We know, don't we? At least, by now, we know it wasn't Bush.
"He Made It Worse"
The tee-shirts and bumper stickers are already out there, too:
I expect to see more. Love Dr. K, but you don't need a doctor to know your economic "eye" hurts and what to do about it when all it takes is to STOP drinking the coffee with the Obama "spoon" still in it.
I am in agreement with those who see "Leftist" and "failure" as a two-fer: Because he is a Leftist he is a failure.
Also, I don't think the bin Laden bounce has disappeared. Consult Rasmussen's Daily Tracking Poll. Before bin Laden, Obama strong disapproval rating was regulary in the teens; now it is regularly in the 9-12 range. When it gets back in the teens, I'll concede it has disappeared.

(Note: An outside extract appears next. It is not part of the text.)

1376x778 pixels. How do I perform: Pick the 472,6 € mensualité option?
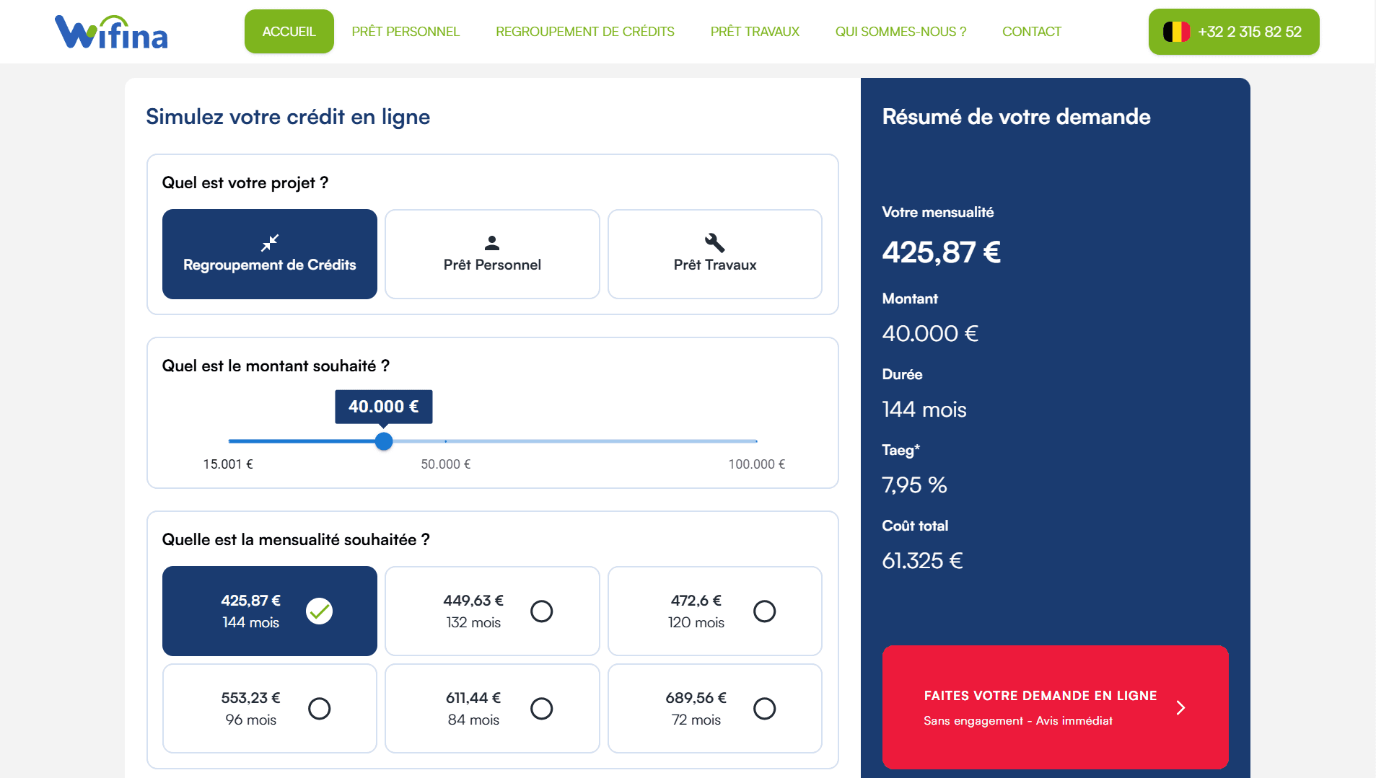coord(715,611)
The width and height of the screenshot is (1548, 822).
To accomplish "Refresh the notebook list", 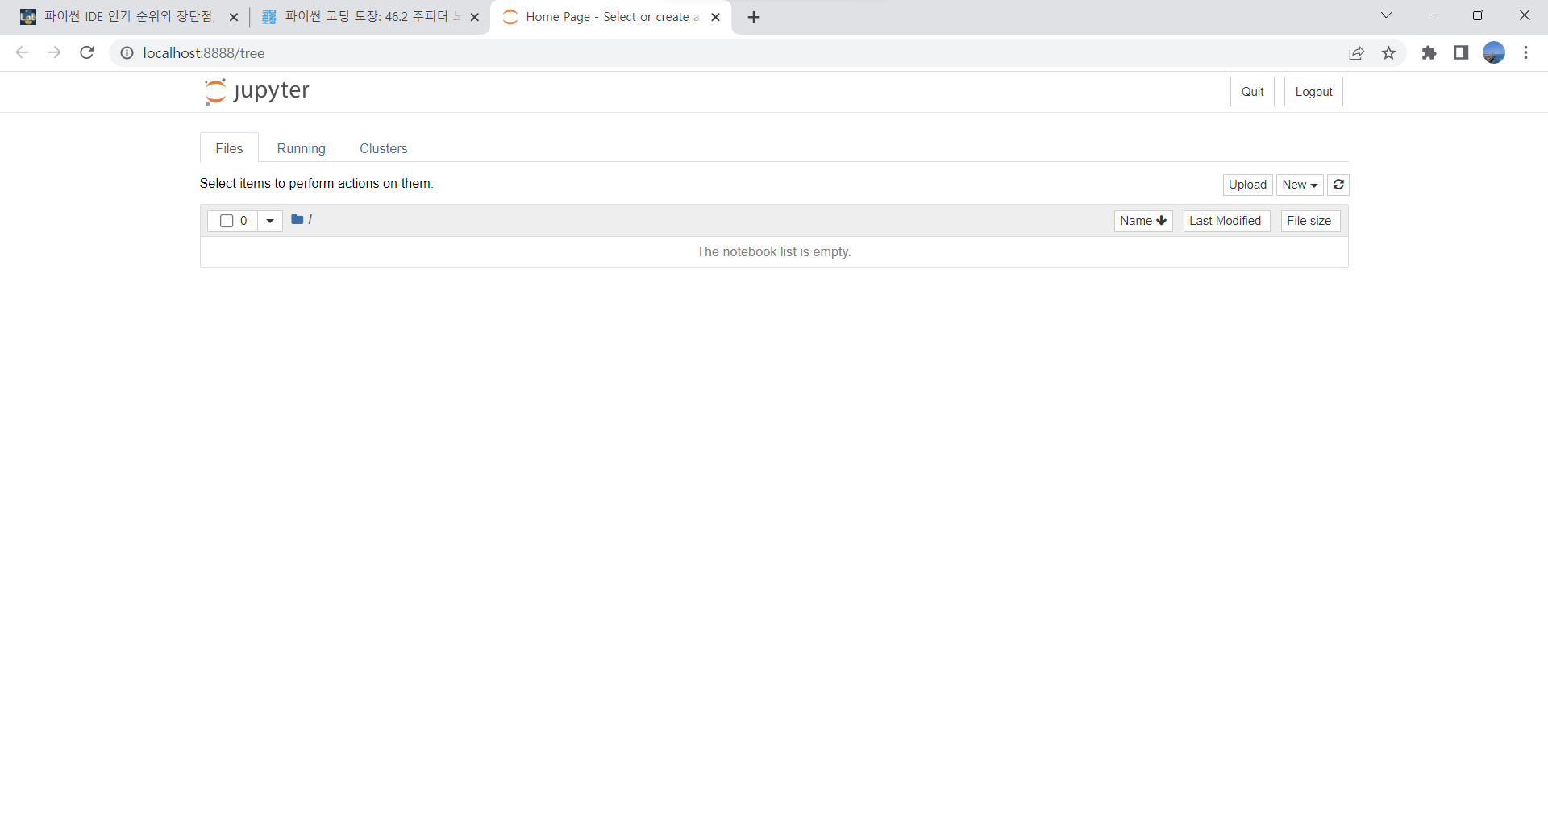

Mr. Krauthammer's points are well taken if not a bit obvious. The key for the GOP is to find a candidate who can clearly communicate the stark differences bewteen the competing visions. And more improtantly, find a candidate who can clearly articulate Obama's numerous failed policies, empty campaign promises, lies and inconsistencies. For some inexplicable reason, the GOP has a difficult time delivering clear and concise messages. That must change if they are to have a chance to unseat BO.
This should be the Republicans race to loose. Obama for the first time in his life must defend his record. The MSM will make this as easy as possible for Obama, but the people will see through that deception.
What I fear is that the Republicans will bloody each other during the primary by running against each other instead of running against Obama. There are a lot of candidates with more coming. The Republican party must stay on track and on the message that Obama is a failure as president.
Our country simply can not stand another four years of Obama's policies that are causing us to fall like a rock.
People need to relax about Romney and his healthcare/cap and tax positions.
He is the most capable Republican candidate, if not the most ideologically aligned candidate with the direction most of the conservative base would like the country to move.
Step #1: getting the most unqualified, intellectually dishonest president in modern history out of the oval office.
Accomplishing that will eliminate the damage his leftist minions are doing by executive fiat.
There is no question a Romney presidency would put an end to that. There is also little doubt Romney would turn right after being elected with Republican majorities in both the House and Senate. Voters will get a sense of this potential based on who he selects for his running mate (preference for Ryan or Rubio).